Stated goal:
Reproduce the listing below, substituting "Which point should I click to accomplish" for each occurrence of "At what coordinates should I click to accomplish" and leaving everything else unchanged.

Data section:
::::::::

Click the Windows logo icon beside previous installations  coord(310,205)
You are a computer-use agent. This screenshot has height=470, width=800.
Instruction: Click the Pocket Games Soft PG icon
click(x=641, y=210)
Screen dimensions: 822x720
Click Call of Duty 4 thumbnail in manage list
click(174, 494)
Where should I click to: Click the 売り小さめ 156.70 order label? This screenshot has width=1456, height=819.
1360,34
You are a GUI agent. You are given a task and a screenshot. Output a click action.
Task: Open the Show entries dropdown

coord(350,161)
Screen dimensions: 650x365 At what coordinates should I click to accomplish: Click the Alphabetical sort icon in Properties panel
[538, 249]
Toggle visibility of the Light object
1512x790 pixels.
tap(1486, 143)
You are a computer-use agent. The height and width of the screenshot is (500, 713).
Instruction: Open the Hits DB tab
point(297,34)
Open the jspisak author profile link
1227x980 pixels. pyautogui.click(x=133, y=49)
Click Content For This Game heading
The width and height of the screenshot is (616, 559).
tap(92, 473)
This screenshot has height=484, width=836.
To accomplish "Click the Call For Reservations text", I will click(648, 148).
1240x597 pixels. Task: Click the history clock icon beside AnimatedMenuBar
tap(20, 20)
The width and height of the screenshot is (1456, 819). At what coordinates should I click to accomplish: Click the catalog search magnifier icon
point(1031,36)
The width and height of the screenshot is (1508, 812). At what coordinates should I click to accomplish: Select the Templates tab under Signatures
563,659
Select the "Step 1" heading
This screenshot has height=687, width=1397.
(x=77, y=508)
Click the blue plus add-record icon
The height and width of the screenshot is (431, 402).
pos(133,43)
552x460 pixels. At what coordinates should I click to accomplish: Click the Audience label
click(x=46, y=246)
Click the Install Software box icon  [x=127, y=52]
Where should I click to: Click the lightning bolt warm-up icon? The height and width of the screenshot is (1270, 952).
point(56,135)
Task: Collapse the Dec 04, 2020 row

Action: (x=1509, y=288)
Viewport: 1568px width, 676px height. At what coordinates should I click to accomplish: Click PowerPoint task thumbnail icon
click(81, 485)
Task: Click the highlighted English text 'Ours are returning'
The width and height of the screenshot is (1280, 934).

::::::::

Task answer:
Click the Windows logo icon beside previous installations  coord(310,205)
You are a computer-use agent. This screenshot has height=470, width=800.
Instruction: Click the Pocket Games Soft PG icon
click(x=641, y=210)
Screen dimensions: 822x720
Click Call of Duty 4 thumbnail in manage list
click(174, 494)
Where should I click to: Click the 売り小さめ 156.70 order label? This screenshot has width=1456, height=819.
1360,34
You are a GUI agent. You are given a task and a screenshot. Output a click action.
Task: Open the Show entries dropdown

coord(350,161)
Screen dimensions: 650x365 Which point should I click to accomplish: Click the Alphabetical sort icon in Properties panel
[538, 249]
Toggle visibility of the Light object
1512x790 pixels.
tap(1486, 143)
You are a computer-use agent. The height and width of the screenshot is (500, 713).
Instruction: Open the Hits DB tab
point(297,34)
Open the jspisak author profile link
1227x980 pixels. pyautogui.click(x=133, y=49)
Click Content For This Game heading
The width and height of the screenshot is (616, 559).
tap(92, 473)
This screenshot has height=484, width=836.
To accomplish "Click the Call For Reservations text", I will click(648, 148).
1240x597 pixels. Task: Click the history clock icon beside AnimatedMenuBar
tap(20, 20)
The width and height of the screenshot is (1456, 819). Which point should I click to accomplish: Click the catalog search magnifier icon
point(1031,36)
The width and height of the screenshot is (1508, 812). Which point should I click to accomplish: Select the Templates tab under Signatures
563,659
Select the "Step 1" heading
This screenshot has height=687, width=1397.
(x=77, y=508)
Click the blue plus add-record icon
The height and width of the screenshot is (431, 402).
pos(133,43)
552x460 pixels. Which point should I click to accomplish: Click the Audience label
click(x=46, y=246)
Click the Install Software box icon  [x=127, y=52]
Where should I click to: Click the lightning bolt warm-up icon? The height and width of the screenshot is (1270, 952).
point(56,135)
Task: Collapse the Dec 04, 2020 row

Action: (x=1509, y=288)
Viewport: 1568px width, 676px height. Which point should I click to accomplish: Click PowerPoint task thumbnail icon
click(81, 485)
Task: Click the highlighted English text 'Ours are returning'
The width and height of the screenshot is (1280, 934).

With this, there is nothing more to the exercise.